→ **Problem statement**: Reproduce each of the following records word for word, line by line.

** BEGIN Records provided **

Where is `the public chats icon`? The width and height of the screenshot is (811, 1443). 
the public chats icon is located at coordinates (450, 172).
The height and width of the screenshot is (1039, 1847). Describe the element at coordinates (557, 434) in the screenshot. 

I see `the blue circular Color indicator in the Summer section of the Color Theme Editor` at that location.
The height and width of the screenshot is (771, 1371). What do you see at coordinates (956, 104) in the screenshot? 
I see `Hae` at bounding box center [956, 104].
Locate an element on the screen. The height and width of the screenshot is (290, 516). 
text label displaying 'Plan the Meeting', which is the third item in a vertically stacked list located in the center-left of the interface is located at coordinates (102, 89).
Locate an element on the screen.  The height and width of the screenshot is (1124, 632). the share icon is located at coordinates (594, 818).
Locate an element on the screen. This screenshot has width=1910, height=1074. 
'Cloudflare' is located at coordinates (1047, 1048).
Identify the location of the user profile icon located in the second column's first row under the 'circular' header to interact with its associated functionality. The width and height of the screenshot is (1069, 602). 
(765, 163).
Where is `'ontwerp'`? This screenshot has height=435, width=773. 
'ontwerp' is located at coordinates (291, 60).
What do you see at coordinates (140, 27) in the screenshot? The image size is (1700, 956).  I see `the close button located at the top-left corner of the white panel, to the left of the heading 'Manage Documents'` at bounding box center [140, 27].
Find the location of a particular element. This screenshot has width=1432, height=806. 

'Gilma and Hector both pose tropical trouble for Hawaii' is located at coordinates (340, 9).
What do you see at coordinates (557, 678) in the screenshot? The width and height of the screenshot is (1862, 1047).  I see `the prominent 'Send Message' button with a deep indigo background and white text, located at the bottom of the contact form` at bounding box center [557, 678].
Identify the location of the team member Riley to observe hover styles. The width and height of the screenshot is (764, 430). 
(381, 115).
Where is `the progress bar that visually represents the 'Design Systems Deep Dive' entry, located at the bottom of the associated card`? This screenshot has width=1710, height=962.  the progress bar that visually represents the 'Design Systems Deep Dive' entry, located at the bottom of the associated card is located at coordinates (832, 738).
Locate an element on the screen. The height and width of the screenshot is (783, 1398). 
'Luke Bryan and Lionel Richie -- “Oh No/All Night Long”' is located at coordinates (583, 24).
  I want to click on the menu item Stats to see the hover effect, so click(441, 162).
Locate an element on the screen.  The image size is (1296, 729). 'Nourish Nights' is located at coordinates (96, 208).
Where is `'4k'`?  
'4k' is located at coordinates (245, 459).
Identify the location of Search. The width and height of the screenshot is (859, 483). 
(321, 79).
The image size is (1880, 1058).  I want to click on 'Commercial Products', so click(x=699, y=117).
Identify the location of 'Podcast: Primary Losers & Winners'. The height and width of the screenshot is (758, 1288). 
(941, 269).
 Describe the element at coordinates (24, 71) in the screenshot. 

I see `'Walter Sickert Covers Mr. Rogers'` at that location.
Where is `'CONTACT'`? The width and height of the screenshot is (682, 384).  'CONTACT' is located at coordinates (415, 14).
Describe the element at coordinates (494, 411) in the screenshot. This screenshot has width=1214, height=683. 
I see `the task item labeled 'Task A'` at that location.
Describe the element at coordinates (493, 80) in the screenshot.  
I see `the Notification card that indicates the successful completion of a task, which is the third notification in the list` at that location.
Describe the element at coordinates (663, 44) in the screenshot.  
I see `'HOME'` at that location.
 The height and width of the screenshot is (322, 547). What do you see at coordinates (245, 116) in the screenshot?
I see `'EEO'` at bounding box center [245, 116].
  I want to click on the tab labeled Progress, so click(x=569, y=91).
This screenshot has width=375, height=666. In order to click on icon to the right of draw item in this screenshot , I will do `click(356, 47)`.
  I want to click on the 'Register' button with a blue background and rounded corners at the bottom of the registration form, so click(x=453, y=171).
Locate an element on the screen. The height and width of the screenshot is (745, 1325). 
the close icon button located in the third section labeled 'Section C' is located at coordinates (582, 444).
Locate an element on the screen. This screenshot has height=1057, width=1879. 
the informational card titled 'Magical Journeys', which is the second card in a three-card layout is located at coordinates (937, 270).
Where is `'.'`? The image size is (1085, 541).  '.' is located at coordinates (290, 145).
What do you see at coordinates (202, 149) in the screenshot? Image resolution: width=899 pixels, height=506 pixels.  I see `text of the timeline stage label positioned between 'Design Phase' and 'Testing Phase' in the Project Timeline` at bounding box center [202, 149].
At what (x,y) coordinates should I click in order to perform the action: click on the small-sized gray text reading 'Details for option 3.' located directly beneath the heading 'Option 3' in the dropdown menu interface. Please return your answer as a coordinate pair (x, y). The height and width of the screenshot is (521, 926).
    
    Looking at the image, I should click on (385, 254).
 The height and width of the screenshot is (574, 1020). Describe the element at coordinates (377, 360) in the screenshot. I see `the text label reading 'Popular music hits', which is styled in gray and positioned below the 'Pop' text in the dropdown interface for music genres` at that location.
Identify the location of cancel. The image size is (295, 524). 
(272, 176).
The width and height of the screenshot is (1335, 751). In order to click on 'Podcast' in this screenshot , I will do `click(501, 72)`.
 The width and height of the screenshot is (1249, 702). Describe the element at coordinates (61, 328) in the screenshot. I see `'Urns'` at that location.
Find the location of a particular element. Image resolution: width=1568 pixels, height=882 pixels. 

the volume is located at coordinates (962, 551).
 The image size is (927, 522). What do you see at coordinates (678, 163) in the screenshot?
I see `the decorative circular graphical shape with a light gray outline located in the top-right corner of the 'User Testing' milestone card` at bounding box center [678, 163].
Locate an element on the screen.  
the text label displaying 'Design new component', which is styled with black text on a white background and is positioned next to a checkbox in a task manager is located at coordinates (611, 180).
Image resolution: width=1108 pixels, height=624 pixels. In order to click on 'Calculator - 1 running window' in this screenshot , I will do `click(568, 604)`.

** END Records provided **

→ **Output of the task**:
Where is `the public chats icon`? The width and height of the screenshot is (811, 1443). 
the public chats icon is located at coordinates (450, 172).
The height and width of the screenshot is (1039, 1847). Describe the element at coordinates (557, 434) in the screenshot. 

I see `the blue circular Color indicator in the Summer section of the Color Theme Editor` at that location.
The height and width of the screenshot is (771, 1371). What do you see at coordinates (956, 104) in the screenshot? 
I see `Hae` at bounding box center [956, 104].
Locate an element on the screen. The height and width of the screenshot is (290, 516). 
text label displaying 'Plan the Meeting', which is the third item in a vertically stacked list located in the center-left of the interface is located at coordinates (102, 89).
Locate an element on the screen.  The height and width of the screenshot is (1124, 632). the share icon is located at coordinates (594, 818).
Locate an element on the screen. This screenshot has width=1910, height=1074. 
'Cloudflare' is located at coordinates (1047, 1048).
Identify the location of the user profile icon located in the second column's first row under the 'circular' header to interact with its associated functionality. The width and height of the screenshot is (1069, 602). 
(765, 163).
Where is `'ontwerp'`? This screenshot has height=435, width=773. 
'ontwerp' is located at coordinates (291, 60).
What do you see at coordinates (140, 27) in the screenshot? The image size is (1700, 956).  I see `the close button located at the top-left corner of the white panel, to the left of the heading 'Manage Documents'` at bounding box center [140, 27].
Find the location of a particular element. This screenshot has width=1432, height=806. 

'Gilma and Hector both pose tropical trouble for Hawaii' is located at coordinates (340, 9).
What do you see at coordinates (557, 678) in the screenshot? The width and height of the screenshot is (1862, 1047).  I see `the prominent 'Send Message' button with a deep indigo background and white text, located at the bottom of the contact form` at bounding box center [557, 678].
Identify the location of the team member Riley to observe hover styles. The width and height of the screenshot is (764, 430). 
(381, 115).
Where is `the progress bar that visually represents the 'Design Systems Deep Dive' entry, located at the bottom of the associated card`? This screenshot has width=1710, height=962.  the progress bar that visually represents the 'Design Systems Deep Dive' entry, located at the bottom of the associated card is located at coordinates (832, 738).
Locate an element on the screen. The height and width of the screenshot is (783, 1398). 
'Luke Bryan and Lionel Richie -- “Oh No/All Night Long”' is located at coordinates (583, 24).
  I want to click on the menu item Stats to see the hover effect, so click(441, 162).
Locate an element on the screen.  The image size is (1296, 729). 'Nourish Nights' is located at coordinates (96, 208).
Where is `'4k'`?  
'4k' is located at coordinates (245, 459).
Identify the location of Search. The width and height of the screenshot is (859, 483). 
(321, 79).
The image size is (1880, 1058).  I want to click on 'Commercial Products', so click(x=699, y=117).
Identify the location of 'Podcast: Primary Losers & Winners'. The height and width of the screenshot is (758, 1288). 
(941, 269).
 Describe the element at coordinates (24, 71) in the screenshot. 

I see `'Walter Sickert Covers Mr. Rogers'` at that location.
Where is `'CONTACT'`? The width and height of the screenshot is (682, 384).  'CONTACT' is located at coordinates (415, 14).
Describe the element at coordinates (494, 411) in the screenshot. This screenshot has width=1214, height=683. 
I see `the task item labeled 'Task A'` at that location.
Describe the element at coordinates (493, 80) in the screenshot.  
I see `the Notification card that indicates the successful completion of a task, which is the third notification in the list` at that location.
Describe the element at coordinates (663, 44) in the screenshot.  
I see `'HOME'` at that location.
 The height and width of the screenshot is (322, 547). What do you see at coordinates (245, 116) in the screenshot?
I see `'EEO'` at bounding box center [245, 116].
  I want to click on the tab labeled Progress, so click(x=569, y=91).
This screenshot has width=375, height=666. In order to click on icon to the right of draw item in this screenshot , I will do `click(356, 47)`.
  I want to click on the 'Register' button with a blue background and rounded corners at the bottom of the registration form, so click(x=453, y=171).
Locate an element on the screen. The height and width of the screenshot is (745, 1325). 
the close icon button located in the third section labeled 'Section C' is located at coordinates (582, 444).
Locate an element on the screen. This screenshot has height=1057, width=1879. 
the informational card titled 'Magical Journeys', which is the second card in a three-card layout is located at coordinates (937, 270).
Where is `'.'`? The image size is (1085, 541).  '.' is located at coordinates (290, 145).
What do you see at coordinates (202, 149) in the screenshot? Image resolution: width=899 pixels, height=506 pixels.  I see `text of the timeline stage label positioned between 'Design Phase' and 'Testing Phase' in the Project Timeline` at bounding box center [202, 149].
At what (x,y) coordinates should I click in order to perform the action: click on the small-sized gray text reading 'Details for option 3.' located directly beneath the heading 'Option 3' in the dropdown menu interface. Please return your answer as a coordinate pair (x, y). The height and width of the screenshot is (521, 926).
    
    Looking at the image, I should click on (385, 254).
 The height and width of the screenshot is (574, 1020). Describe the element at coordinates (377, 360) in the screenshot. I see `the text label reading 'Popular music hits', which is styled in gray and positioned below the 'Pop' text in the dropdown interface for music genres` at that location.
Identify the location of cancel. The image size is (295, 524). 
(272, 176).
The width and height of the screenshot is (1335, 751). In order to click on 'Podcast' in this screenshot , I will do `click(501, 72)`.
 The width and height of the screenshot is (1249, 702). Describe the element at coordinates (61, 328) in the screenshot. I see `'Urns'` at that location.
Find the location of a particular element. Image resolution: width=1568 pixels, height=882 pixels. 

the volume is located at coordinates (962, 551).
 The image size is (927, 522). What do you see at coordinates (678, 163) in the screenshot?
I see `the decorative circular graphical shape with a light gray outline located in the top-right corner of the 'User Testing' milestone card` at bounding box center [678, 163].
Locate an element on the screen.  
the text label displaying 'Design new component', which is styled with black text on a white background and is positioned next to a checkbox in a task manager is located at coordinates (611, 180).
Image resolution: width=1108 pixels, height=624 pixels. In order to click on 'Calculator - 1 running window' in this screenshot , I will do `click(568, 604)`.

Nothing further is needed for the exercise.